What are the best ways to maintain data integrity and optimize performance after migrating MongoDB to Azure?
To ensure your database performs well after migrating MongoDB to Azure, start by setting up indexing policies. These policies can significantly boost query efficiency and speed up data retrieval. Proper indexing is essential for making the most of Azure Cosmos DB's API for MongoDB.
You should also enable multi-region distribution. This helps improve data availability and reduces latency, which is crucial for applications serving users across the globe. Use migration tools to evaluate your workload and address any compatibility issues that could compromise data integrity during the transition.
Lastly, choose the right consistency model for your application's needs and keep a close eye on performance metrics. This approach will help maintain accurate and reliable data while optimizing it for the Azure ecosystem.
What are the key security steps to follow when migrating MongoDB to Azure?

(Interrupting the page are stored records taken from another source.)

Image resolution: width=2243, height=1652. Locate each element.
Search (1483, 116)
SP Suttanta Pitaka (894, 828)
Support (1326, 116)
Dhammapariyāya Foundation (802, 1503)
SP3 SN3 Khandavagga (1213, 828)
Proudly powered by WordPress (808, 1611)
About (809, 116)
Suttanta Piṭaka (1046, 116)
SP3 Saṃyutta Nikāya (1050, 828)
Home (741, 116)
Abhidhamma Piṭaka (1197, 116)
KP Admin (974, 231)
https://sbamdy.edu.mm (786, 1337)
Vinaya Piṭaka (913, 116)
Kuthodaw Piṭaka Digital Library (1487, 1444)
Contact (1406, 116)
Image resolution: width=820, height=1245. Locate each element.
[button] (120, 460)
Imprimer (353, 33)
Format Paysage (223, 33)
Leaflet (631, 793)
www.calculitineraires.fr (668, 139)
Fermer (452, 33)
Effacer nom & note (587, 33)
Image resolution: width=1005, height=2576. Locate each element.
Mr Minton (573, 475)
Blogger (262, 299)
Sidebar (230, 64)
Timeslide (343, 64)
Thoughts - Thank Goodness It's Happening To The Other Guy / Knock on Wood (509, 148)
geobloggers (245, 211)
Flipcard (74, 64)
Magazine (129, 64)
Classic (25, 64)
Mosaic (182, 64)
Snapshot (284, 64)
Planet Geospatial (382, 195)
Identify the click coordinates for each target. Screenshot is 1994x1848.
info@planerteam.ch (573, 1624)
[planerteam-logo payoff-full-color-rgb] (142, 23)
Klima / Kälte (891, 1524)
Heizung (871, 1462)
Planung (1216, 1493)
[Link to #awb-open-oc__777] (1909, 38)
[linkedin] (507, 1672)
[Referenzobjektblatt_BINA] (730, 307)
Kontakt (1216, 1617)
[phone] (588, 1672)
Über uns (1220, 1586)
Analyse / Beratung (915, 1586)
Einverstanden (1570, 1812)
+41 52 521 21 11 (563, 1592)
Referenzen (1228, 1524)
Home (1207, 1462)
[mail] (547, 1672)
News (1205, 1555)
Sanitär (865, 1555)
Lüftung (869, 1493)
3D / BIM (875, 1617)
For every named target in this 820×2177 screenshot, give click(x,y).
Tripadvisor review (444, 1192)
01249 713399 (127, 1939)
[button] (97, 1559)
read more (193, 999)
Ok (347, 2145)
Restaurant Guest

When migrating MongoDB to Azure, keeping your data and systems safe should be a top priority. Begin by locking down your network. Use private endpoints, firewall rules, or VPCs to ensure that only trusted sources can access your database. For added protection, leverage encryption both during data transfer and while it’s stored. Azure supports TLS/SSL for secure data transmission and offers Transparent Data Encryption (TDE) to protect data at rest.
For managing access, take advantage of managed identities. This allows for secure, password-free connections between Azure services, minimizing the chances of credentials being exposed. On top of that, apply role-based access control (RBAC) to ensure users and applications have only the permissions they absolutely need, following the principle of least privilege. Combining these strategies helps create a secure environment and ensures a smooth transition to Azure.